Nordkorea will wieder Touristen aus Südkorea

Versöhnliche Geste aus Nordkorea: Nach den wachsenden Spannungen in den vergangenen Monaten will das kommunistische Land die Grenze nach Südkorea für Touristen und für neue Treffen getrennter Familien wieder durchlässiger machen. Die Reisen zum Kumgang-Gebirge an der Ostküste wie auch zu historischen Stätten in der Grenzstadt Kaesong sollen bald wieder aufgenommen werden, wie die staatliche Nachrichtenagentur KCNA am Montag (17. August) berichtete. Neue Familientreffen soll es im Oktober geben.

Darauf einigte sich Nordkorea nicht mit der südkoreanischen Regierung, sondern mit dem Konzern Hyundai, der die ausgesetzten Tourismusprojekte bislang betrieben hatte und größter südkoreanischer Investor im abgeschotteten Nachbarland ist. Die Regierung in Seoul bewertete die Einigung als "positiv". Das Vereinigungsministerium machte aber deutlich, dass die Entscheidung für die Wiederaufnahme der Annäherungsprojekte in Gesprächen auf Regierungsebene getroffen werden muss.

Südkorea hatte die Reisen zum Kumgang-Gebirge vor mehr als einem Jahr nach tödlichen Schüssen eines nordkoreanischen Soldaten auf eine südkoreanische Touristin ausgesetzt. Nordkorea hatte sich geweigert, gemeinsamen Untersuchungen zu dem Zwischenfall in der Nähe des Erholungsgebiets zuzustimmen. Die Beziehungen beider Länder hatten sich bereits seit dem Amtsantritt einer konservativen Regierung in Seoul im Februar 2008 spürbar verschlechtert, die eine härtere Haltung gegenüber dem Regime in Pjöngjang vertritt. Nordkorea hatte den Dialog zum Süden auf hochrangiger Ebene abgebrochen.

Verkehr über Grenze soll normalisiert werden

Der nordkoreanische Militärmachthaber Kim Jong Il hatte die Vorsitzende von Hyundai, Hyun Jeong Eun, am Sonntag zu einem vierstündigen Treffen empfangen.
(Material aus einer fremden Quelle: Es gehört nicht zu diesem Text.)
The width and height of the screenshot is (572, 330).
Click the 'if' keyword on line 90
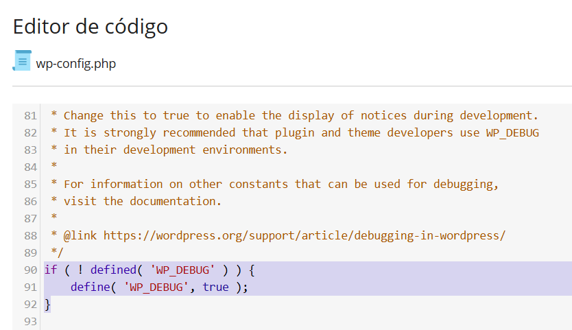click(x=51, y=270)
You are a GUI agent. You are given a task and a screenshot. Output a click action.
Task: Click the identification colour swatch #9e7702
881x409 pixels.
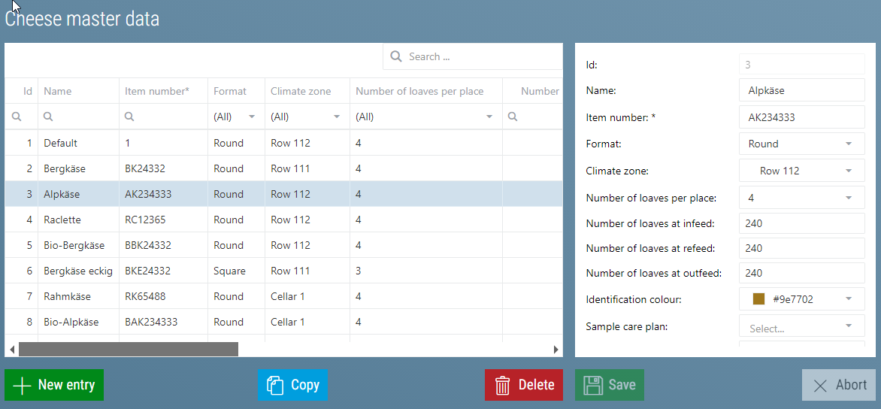[758, 299]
Beide Seiten hätten ein "herzliches Gespräch" geführt, berichtete KCNA. Kim sei auf alle Wünsche Hyuns eingegangen. Die Konzernchefin war als Privatperson zu einem mehrtägigen Besuch nach Pjöngjang gereist. "Hyundai wird sich in engen Beratungen mit der (südkoreanischen) Regierung für die Verwirklichungen der jüngsten Vereinbarungen mit Nordkorea einsetzen", sagte Hyun nach ihrer Rückkehr über die Grenze.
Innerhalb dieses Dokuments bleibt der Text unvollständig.